I'll include an email I have written to the person who is representing the MFA students in the meeting on Friday, in case you want more background:
[Name of person representing MFA students],
After doing research on this issue over the weekend and informally polling several writers, editors, agents, UI writing program alums, and copyright experts I know, I can unequivocally say that this has to be one of the most poorly thought out, misguided, and perhaps truly stupid and irresponsible policies this university has attempted to ram down down our throats. (Where's the transparency? The clause just magically appeared on the deposit forms? Amazing!) I urge you to convey these sentiments to [the dean] in your meeting on Friday, because this policy cannot stand, particularly for MFA theses. Here is why: I think students who write creative theses (or translation works, and probably other kinds of writing that need to be considered) should have the option to withhold their work from an open access, online form of distribution -- though they should of course continue to be published as hard copies with the libraries.
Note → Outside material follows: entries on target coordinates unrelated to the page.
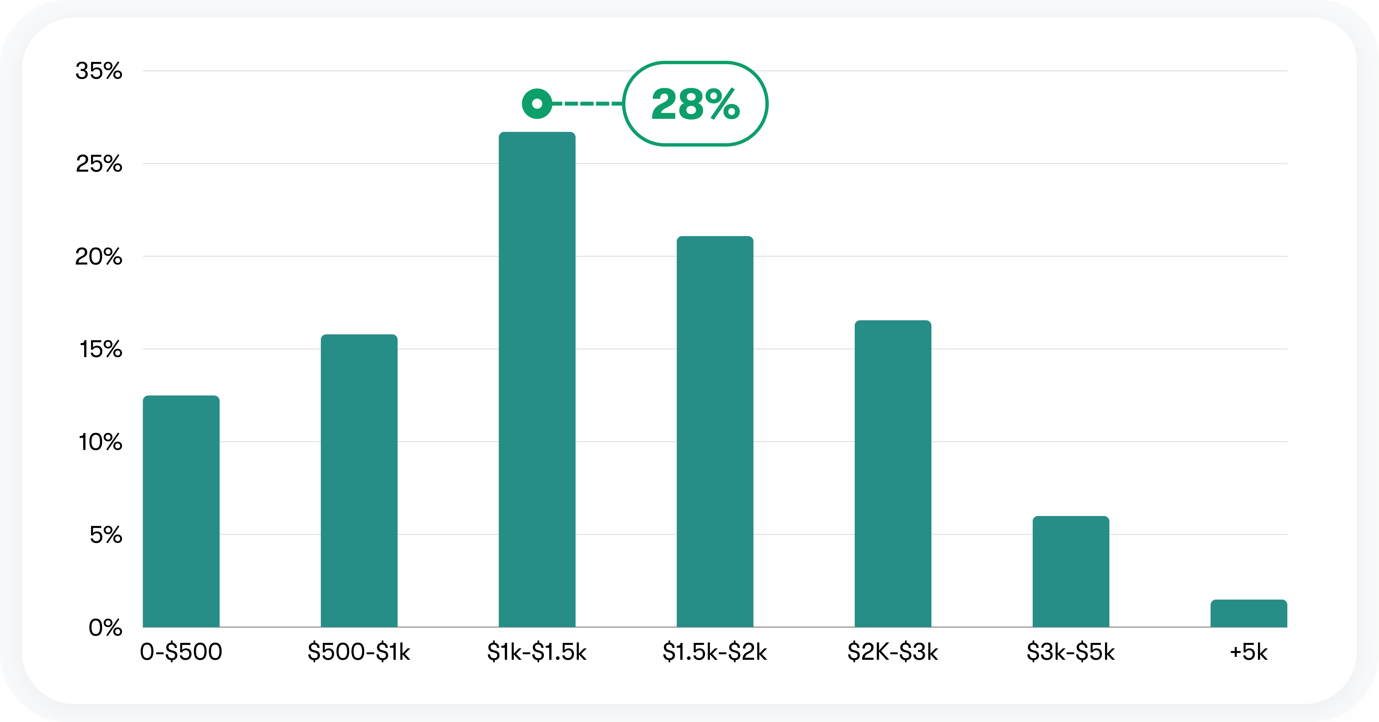This screenshot has width=1379, height=722.
Task: Click the 28% callout badge
Action: click(x=695, y=103)
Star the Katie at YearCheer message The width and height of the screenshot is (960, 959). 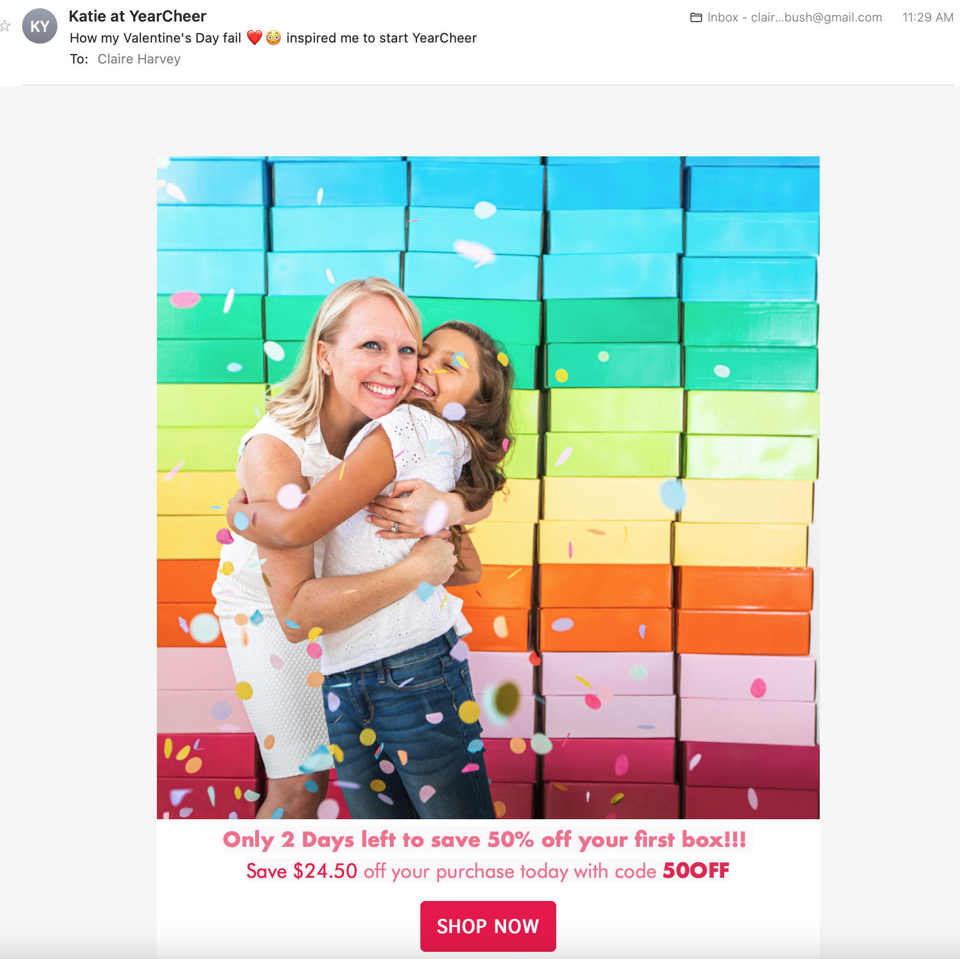tap(4, 26)
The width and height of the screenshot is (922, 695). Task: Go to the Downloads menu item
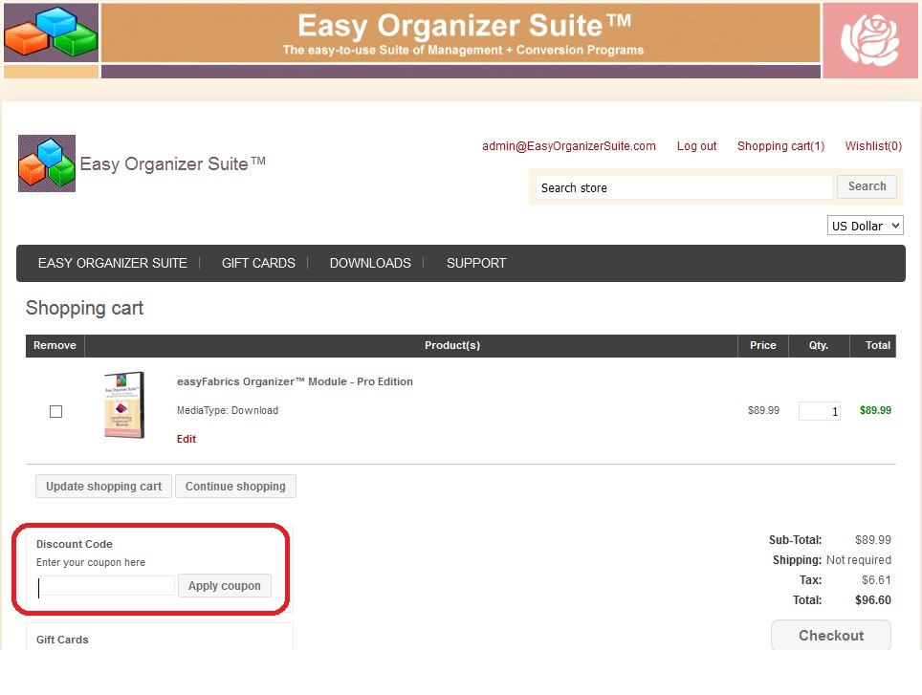point(370,263)
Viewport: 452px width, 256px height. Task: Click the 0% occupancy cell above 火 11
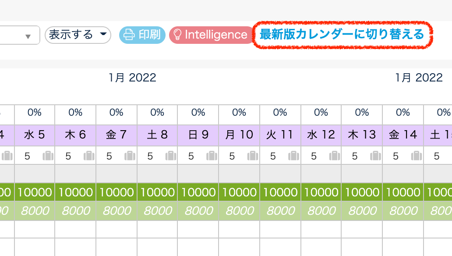tap(280, 113)
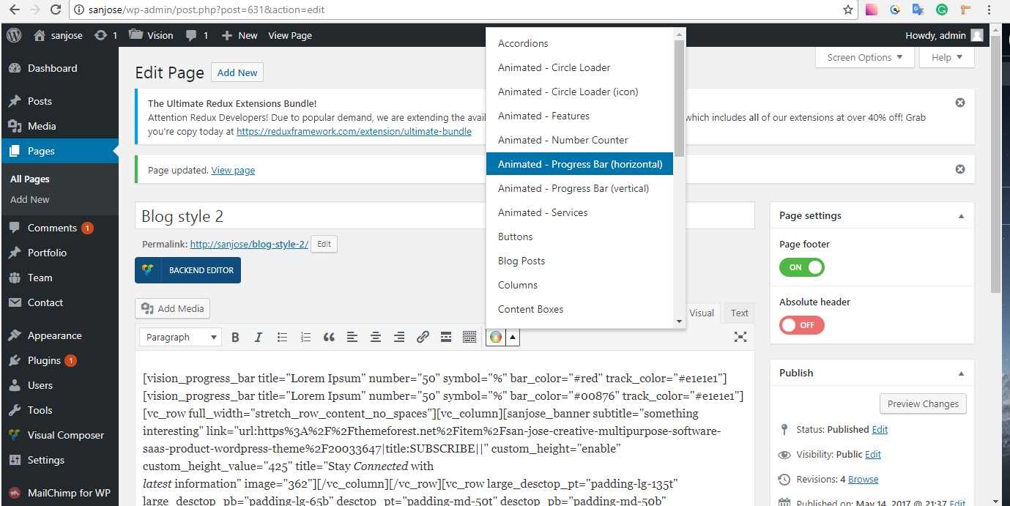Enter distraction-free fullscreen writing mode

pos(740,337)
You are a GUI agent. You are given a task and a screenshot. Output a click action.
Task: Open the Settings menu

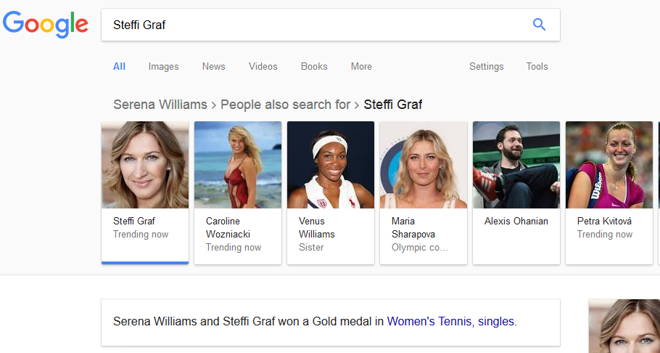click(486, 66)
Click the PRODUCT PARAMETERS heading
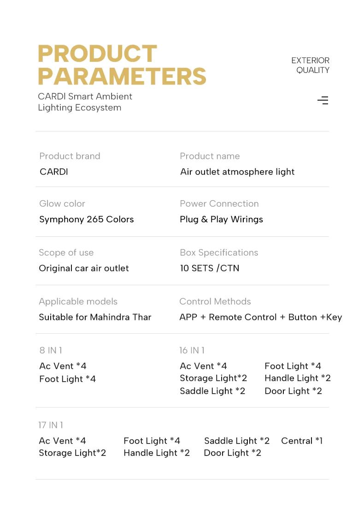The image size is (364, 510). 122,65
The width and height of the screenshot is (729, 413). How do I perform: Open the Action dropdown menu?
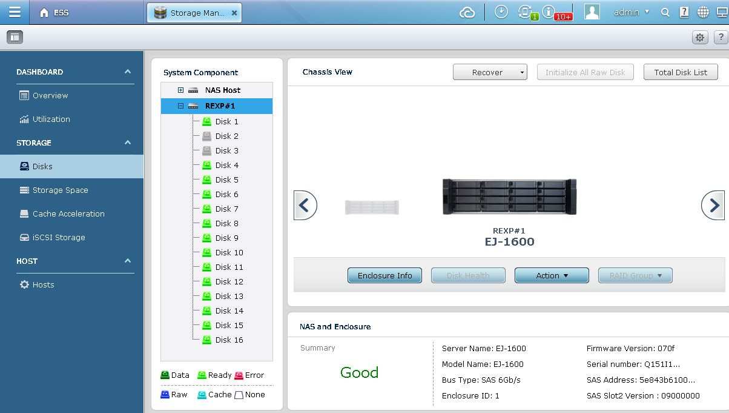point(552,275)
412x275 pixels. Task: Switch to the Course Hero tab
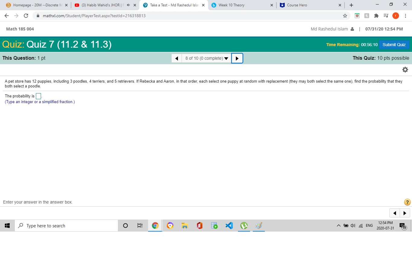pyautogui.click(x=305, y=5)
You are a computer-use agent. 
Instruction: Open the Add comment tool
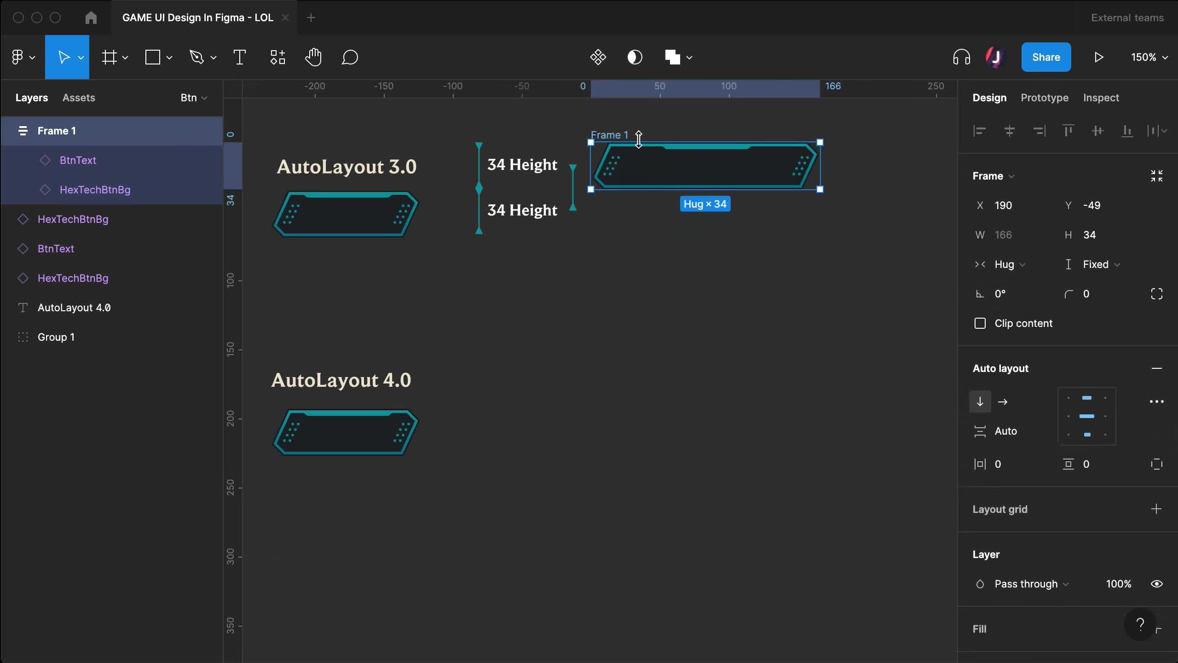coord(350,58)
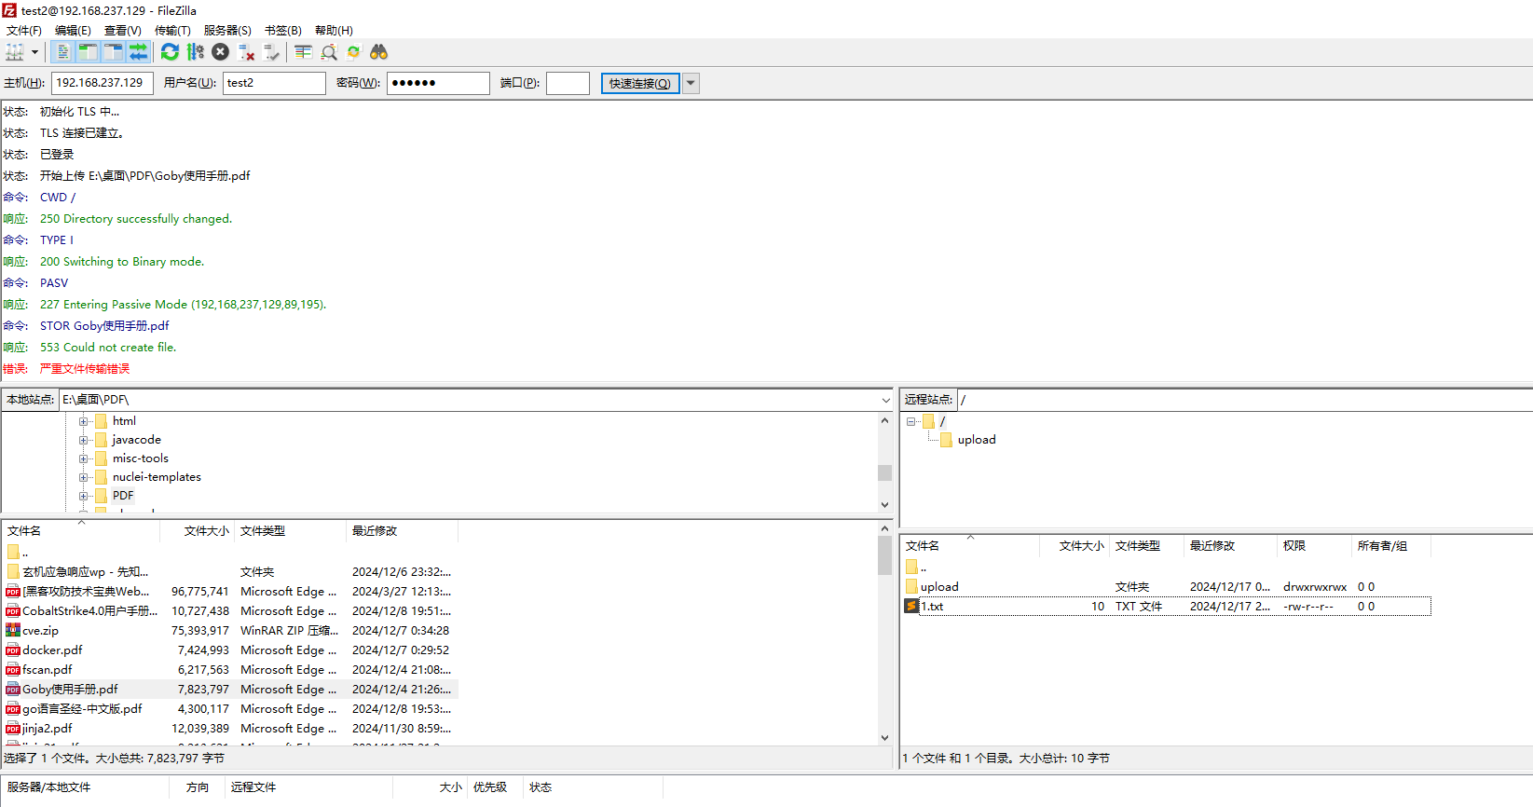Toggle processing of the transfer queue
The height and width of the screenshot is (807, 1533).
pos(195,52)
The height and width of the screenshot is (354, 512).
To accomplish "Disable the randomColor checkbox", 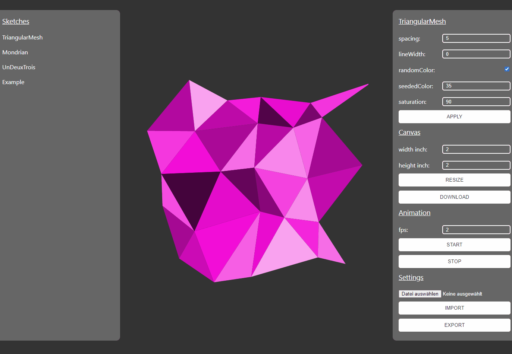I will pyautogui.click(x=507, y=69).
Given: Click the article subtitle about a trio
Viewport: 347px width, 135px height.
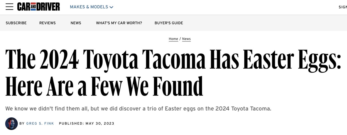Looking at the screenshot, I should click(138, 109).
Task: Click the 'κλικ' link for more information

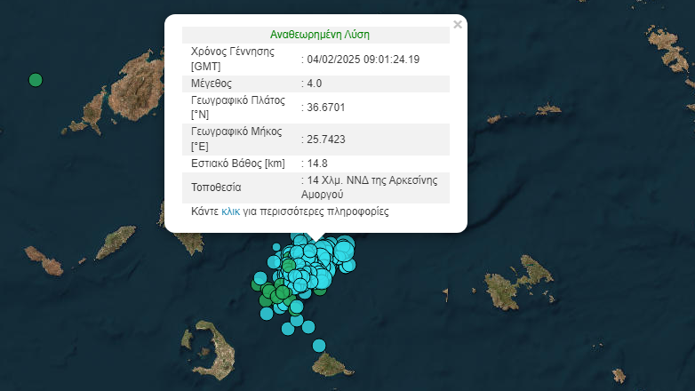Action: pyautogui.click(x=230, y=212)
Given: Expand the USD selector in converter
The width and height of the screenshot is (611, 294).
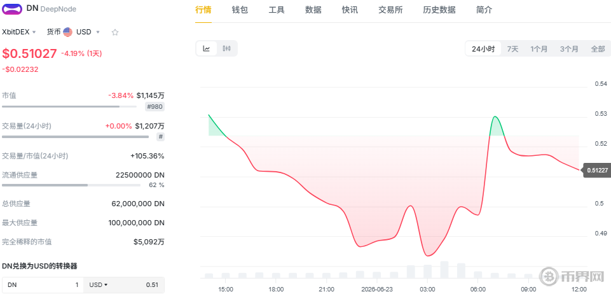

On one hand, having a scholarly thesis or dissertation available more widely is a win-win for everyone -- the scholar who gets quoted, those who stumble across a dissertation on a topic they are researching, etc. On the other hand, I think creative work is qualitatively different. I can understand why some wouldn't want that work circulating widely and easily, for either artistic or economic reasons. That is because we are talking about different worlds -- the economies and professional norms of fiction, nonfiction, poetry, journalism, essay writing, academic writing, and other genres are all quite different -- so I can see why students (and faculty) are uncomfortable (or angry) about this. They can't all be lumped together with a uniform university publishing policy. You know my positions on copyright and the importance of free flows of information, but I also understand why some writers would want to keep control of their texts, because in many instances, theses aren't really considered completed works in certain fields. It's more of a process. God knows, I wouldn't want some of my grad school essays and papers being published, or my senior undergrad honors thesis published widely. When I was a student I saw this sort of writing as more of a fulfillment of the degree, and a learning process, rather than a publishing contract. Inversely, there are instances when a MF (or translation) thesis may in fact be the final product, more or less, and I can also understand why they do not want that work published in this way.
Speaking to this concern, I talked to my literary agent about this yesterday, one who represents both marginal academics and well-known authors, and who has been in publishing since 1972. Her first reaction was that this mode of distribution would be a cause for concern for some book editors, and might cause them to pass on a manuscript. It's not like she's wing-nut RIAA copyright lawyer; she supported me in getting Random House to distribute a free pdf copy of my entire book, Freedom of Expression. However, that was a decision I made on my own, because it worked for me. I'd hate to see a blanket policy imposed on other writers.
Anyway, it's not as if any student attending the University of Iowa has entered into a publishing contract with the school, so why does the university have the right to publish their work and use it as content fodder for Google's ad-driven Print project? Especially when students are paying UI tuition! As a labor issue, this is totally unfair and exploitative.
I'll be forwarding you some outraged emails from UI alums and nationally known writers, as well as one from a copyright expert, who is also known for his championing of libraries and open flows of information. [He] feels this policy is "alarming," as he put it, while responses from other writers contain four-letter words that probably shouldn't be included in an official university email or memo. I'm also passing along [another person's] endorsement of the NWP students' opposition to this plan.